Susan era abituata alla vista della rigogliosa vegetazione della serra tropicale. Quando le porte dell’ascensore si aprirono rimase senza fiato: ai lati del sentiero le piante erano ingiallite, le foglie accartocciate sembravano bruciate da una forte fiammata e un vago sentore di fiori morti riempiva l’aria.

Preoccupata, corse attraverso il sentiero fino alla porta rotante, rincorsa dal rumore dei suoi passi sulla ghiaia.

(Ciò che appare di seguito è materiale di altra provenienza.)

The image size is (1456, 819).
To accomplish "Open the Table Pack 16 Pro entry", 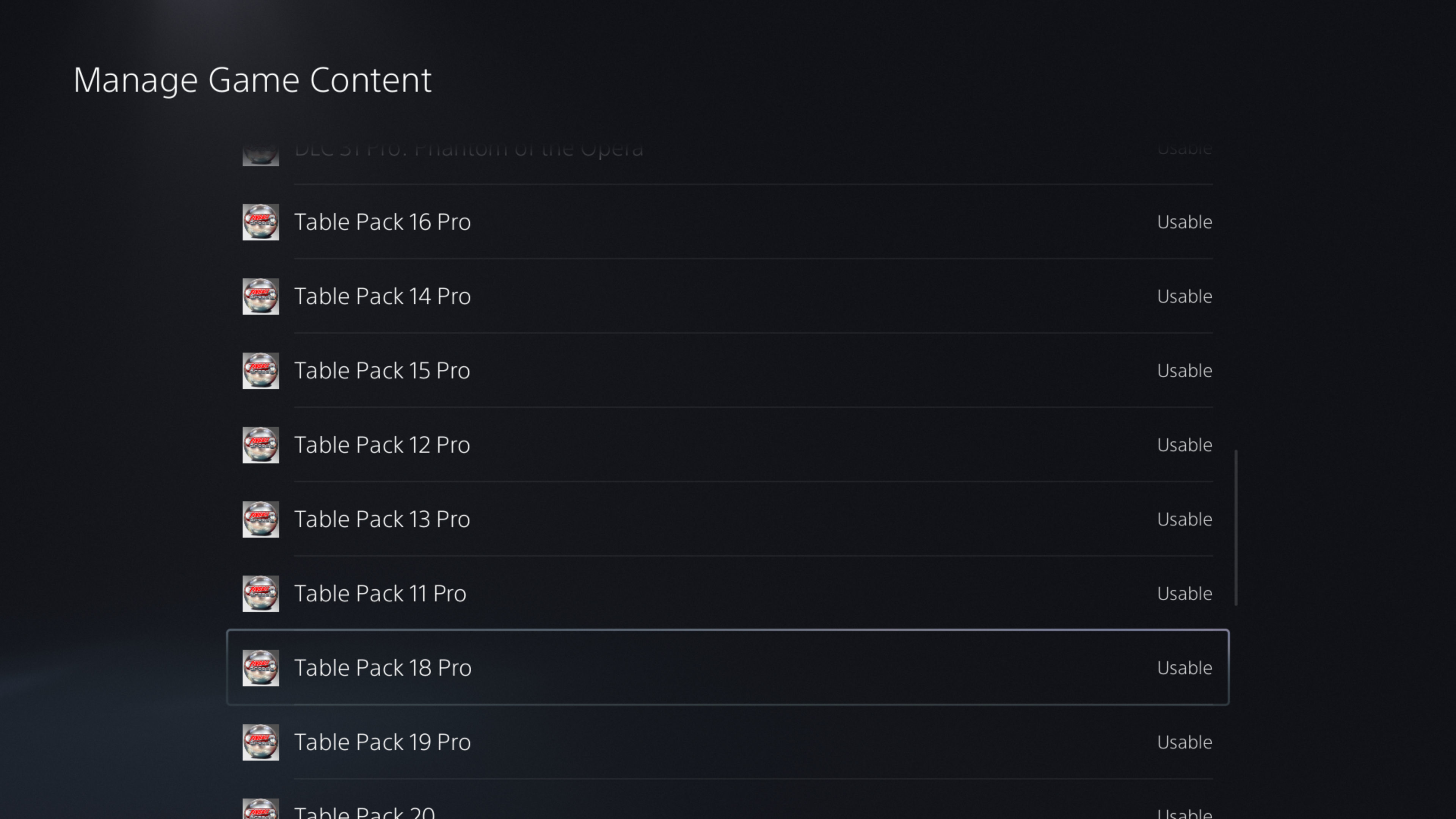I will point(382,222).
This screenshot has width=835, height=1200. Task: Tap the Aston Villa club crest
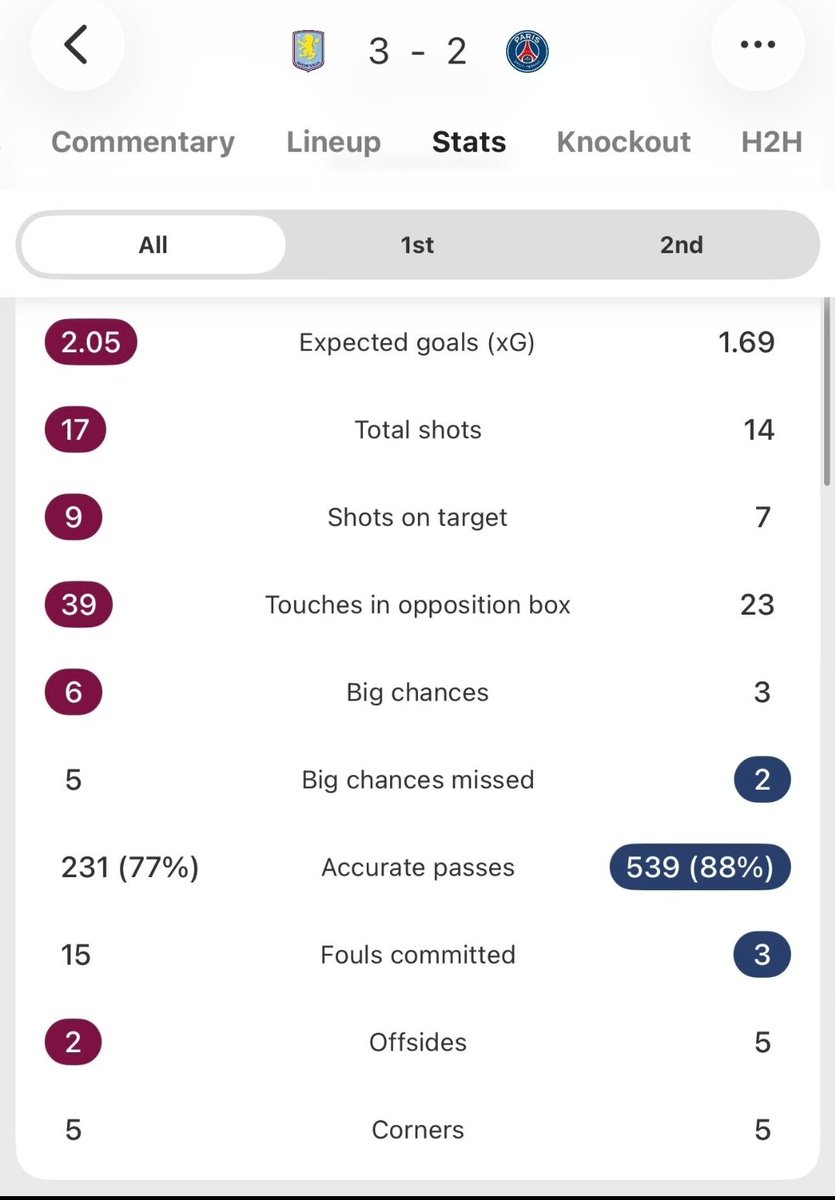307,50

Fu allora che lo vide, sdraiato sul tavolo al centro della spianata di legno, circondato da una corona di cactus marci che emanavano già un forte odore di decomposizione. Si avvicinò con le lacrime agli occhi, lentamente, temendo il peggio. Russell giaceva immobile e respirava piano, con gli occhi sbarrati su qualcosa che poteva vedere solo lui, disperato e sconvolto dal dolore, un rivolo di sangue che usciva dalla bocca a macchiare la camicia.

«Moriranno tutte…» mormorava «…moriremo tutti.»